ウヤムヤ決着を許してはダメだ。


 先月の自民党大会で現役の陸自隊員が「君が代」を斉唱した問題を巡り、鈴木俊一幹事長が11日の会見で「政治的な誤解を招かぬよう深く配慮すべきだった」と語った。


 ただ、隊員の政治的行為を制限する自衛隊法違反の疑いに関しては、改めて「何ら法的に問題はない」と主張。「各方面からの指摘は真摯に受け止め、より一層適切で慎重な対応を徹底していく」と落着ムードをにおわせた。


 有村治子総務会長も11日、自身のXで鈴木幹事長の会見報道を引用し、〈幹事長から総括がなされました〉と投稿。

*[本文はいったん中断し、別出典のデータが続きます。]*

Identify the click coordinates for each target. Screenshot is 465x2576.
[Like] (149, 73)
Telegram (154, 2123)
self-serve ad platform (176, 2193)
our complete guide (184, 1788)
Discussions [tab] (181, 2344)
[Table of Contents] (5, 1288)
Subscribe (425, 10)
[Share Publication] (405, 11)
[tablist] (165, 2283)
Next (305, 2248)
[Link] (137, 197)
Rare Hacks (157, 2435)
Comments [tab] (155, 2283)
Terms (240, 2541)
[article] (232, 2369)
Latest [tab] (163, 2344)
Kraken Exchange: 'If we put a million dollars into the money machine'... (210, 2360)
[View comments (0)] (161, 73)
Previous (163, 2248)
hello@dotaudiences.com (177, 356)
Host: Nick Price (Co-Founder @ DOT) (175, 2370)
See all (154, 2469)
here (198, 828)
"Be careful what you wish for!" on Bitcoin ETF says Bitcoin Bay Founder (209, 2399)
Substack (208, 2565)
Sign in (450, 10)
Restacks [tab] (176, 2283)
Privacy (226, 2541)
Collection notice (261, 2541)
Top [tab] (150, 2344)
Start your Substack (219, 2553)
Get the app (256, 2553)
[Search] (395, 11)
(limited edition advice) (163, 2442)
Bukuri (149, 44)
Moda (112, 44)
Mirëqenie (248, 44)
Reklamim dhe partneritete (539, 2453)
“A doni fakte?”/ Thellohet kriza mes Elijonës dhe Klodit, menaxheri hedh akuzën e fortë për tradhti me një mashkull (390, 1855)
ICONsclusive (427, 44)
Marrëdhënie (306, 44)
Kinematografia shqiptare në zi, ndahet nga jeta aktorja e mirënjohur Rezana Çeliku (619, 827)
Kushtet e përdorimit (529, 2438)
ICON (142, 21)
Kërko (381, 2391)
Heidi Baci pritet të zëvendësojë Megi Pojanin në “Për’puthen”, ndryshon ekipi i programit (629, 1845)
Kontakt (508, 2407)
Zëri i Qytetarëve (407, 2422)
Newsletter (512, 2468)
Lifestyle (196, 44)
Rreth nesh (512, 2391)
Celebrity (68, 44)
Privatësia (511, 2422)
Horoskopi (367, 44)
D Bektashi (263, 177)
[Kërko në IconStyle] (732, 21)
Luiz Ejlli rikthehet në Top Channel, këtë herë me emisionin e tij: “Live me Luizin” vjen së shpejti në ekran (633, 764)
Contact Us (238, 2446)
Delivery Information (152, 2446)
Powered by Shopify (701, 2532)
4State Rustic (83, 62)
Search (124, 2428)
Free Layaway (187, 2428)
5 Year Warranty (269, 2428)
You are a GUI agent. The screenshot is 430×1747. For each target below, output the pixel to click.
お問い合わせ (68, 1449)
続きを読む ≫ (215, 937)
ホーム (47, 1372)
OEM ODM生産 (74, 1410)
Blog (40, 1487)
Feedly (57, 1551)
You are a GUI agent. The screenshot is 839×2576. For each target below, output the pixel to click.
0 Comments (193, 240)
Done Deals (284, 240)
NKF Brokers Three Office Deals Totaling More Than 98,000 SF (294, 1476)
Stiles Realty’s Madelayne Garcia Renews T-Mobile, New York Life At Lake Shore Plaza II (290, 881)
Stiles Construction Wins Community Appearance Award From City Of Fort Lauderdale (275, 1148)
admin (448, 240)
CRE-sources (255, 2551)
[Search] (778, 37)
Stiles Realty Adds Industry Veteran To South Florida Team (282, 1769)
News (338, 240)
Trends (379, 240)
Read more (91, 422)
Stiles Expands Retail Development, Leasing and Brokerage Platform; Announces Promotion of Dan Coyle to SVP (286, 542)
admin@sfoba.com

〈自民党としての教訓・学びを、今後の糧に致します〉と記すなど、“もう終わった話”と言わんばかりだ。


 自民側は今回の自衛官の登用について「党大会の演出等を企画している業者からの推薦だった」(萩生田光一幹事長代行)と説明し、責任逃れの構え。防衛省も「自衛隊員は職務ではなく、あくまで私人として出席したから適法」(小泉進次郎防衛相)などと、苦しい主張を繰り返している。


 どうあがいても、自衛隊の中立性に疑義を生じさせる事態になったのは明らかだ。


 防衛省内での責任の所在も、曖昧なままだ。


「陸上幕僚監部が隊員の党大会への参加について省内で問い合わせた際、対応したのは、規律に関する業務を統括する服務管理官の担当職員でした。彼は上司に確認せず、ほぼ独断でゴーサインを出したようで、当然、決裁文書などもありません。上司は党大会当日になって今回の件を知り、慌てて登庁したそうです。通常なら職員の対応は処分されてもいいはずですが、誰も責任を取っていません」(政界関係者)


■責任の所在が曖昧


 一方、自民の責任者のひとりとされるのが、簗和生衆院議員だ。

党大会では実行委員長を務めた。ある自民関係者は「少なくとも、簗さんは党大会の概要を知っていたはず。実行委員長として“待った”をかけられなかったのか」とつぶやく。


 そこで日刊ゲンダイは13日正午すぎ、国会を歩いていた簗議員を直撃。記者の名刺を見た瞬間、簗議員は「ンフフ」と控えめに笑って困惑した様子を見せ、渡そうとしていた自身の名刺を引っ込めた。


 党大会のプログラムを事前に把握していたのかと聞くと、こわばった顔で「答えられない」とダンマリ。実行委員長として責任の所在を明らかにするつもりはないのかと問うても、「この後出かけるからゴメンね」とボソボソしゃべるだけだった。


 簗議員のSNS(3月27日投稿)には、党大会運営委員会の様子がアップされている。添付写真には、簗氏のほか、鈴木幹事長、萩生田幹事長代行、松野博一組織運動本部長が登壇している。


「萩生田さんも運営委員会に出席し、松野さんに至っては党の組織運動をつかさどる役職です。おとがめなしでいいのか」(メディア関係者)


 簗議員もまた、裏金1746万円をため込んだ旧安倍派のメンバーだ。なあなあで済ませてはならない。